While the family is aware that Goldie has delayed development, Charlene says she is getting stronger and becoming more interactive. “She absolutely loves Woodley our dog. She giggles when she makes him bark, and boy does she loves making him bark, so she giggles more.”
“Today, our lives revolve around appointments and early intervention such as speech therapy, physiotherapy and more. Life is different to what I thought it would be, especially for Goldie. As a parent you have hopes and dreams for your child. Being told Goldie has epilepsy, I found myself grieving for what I wanted her to have.”
“Today, we’re no longer afraid of Goldie’s diagnosis because we have a better understanding of her epilepsy. Where once I was scared for Goldie’s future, meeting other families whose child or children have epilepsy through the Foundation and hearing their stories has helped us understand that things will be okay.”

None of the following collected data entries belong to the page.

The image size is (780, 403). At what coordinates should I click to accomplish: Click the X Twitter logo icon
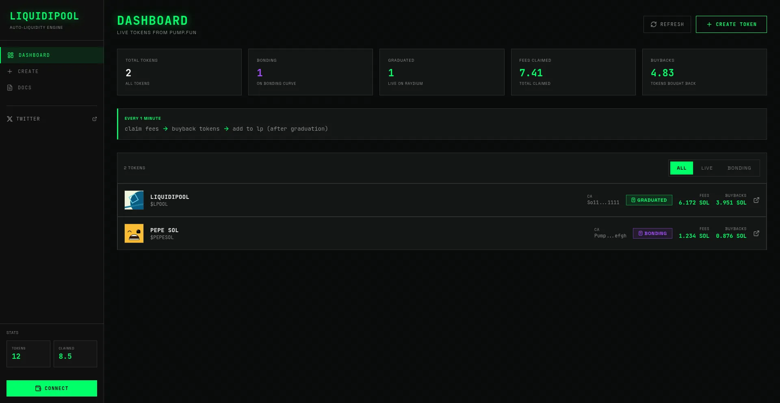click(x=10, y=119)
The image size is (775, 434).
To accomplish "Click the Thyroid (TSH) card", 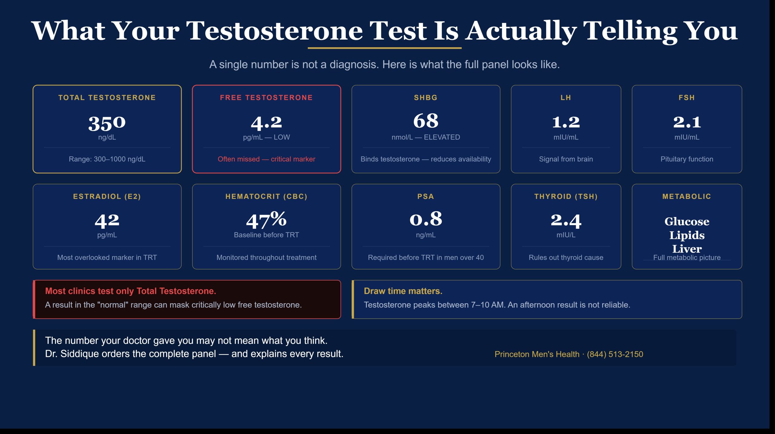I will pos(566,226).
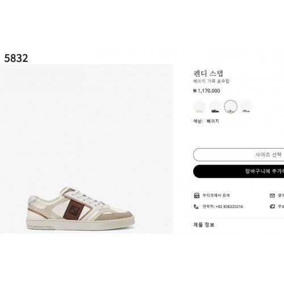
Task: Select the fourth sneaker color swatch
Action: (x=246, y=107)
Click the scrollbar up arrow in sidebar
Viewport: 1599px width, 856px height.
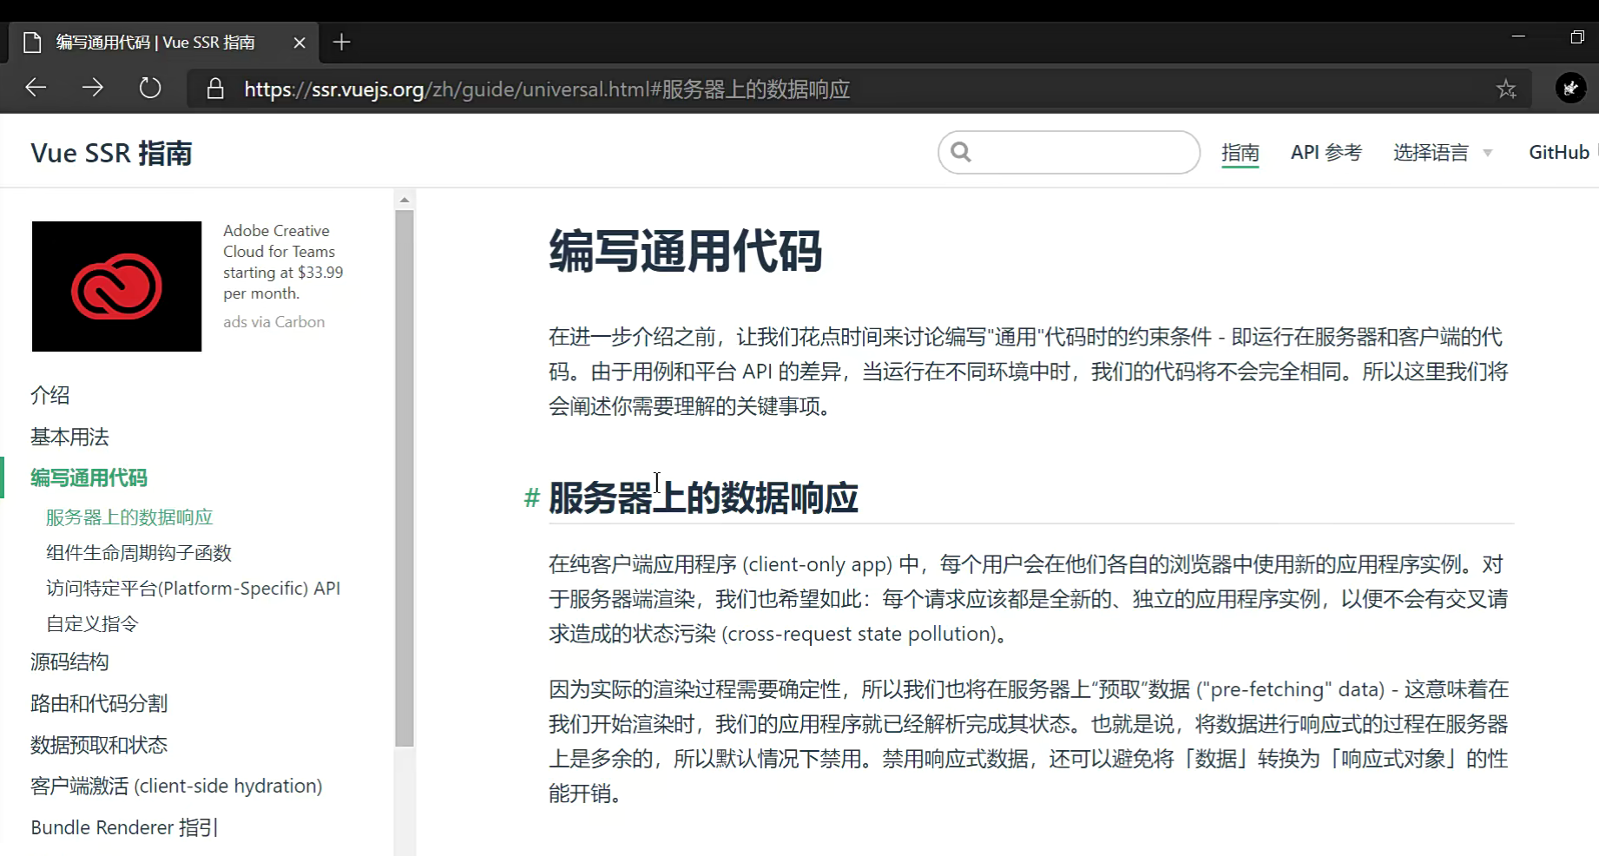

“The support of the Foundation has helped me understand that it's about finding a new road and having the Foundation next to us on that road is giving us hope and strength. The Foundation has turned our journey with epilepsy into a positive one.”
“My daughter is my world. She makes me laugh, she gives me great joy, and she fills my days with lots of love. She’s only three years old but I feel so very blessed she is my little Marigold.”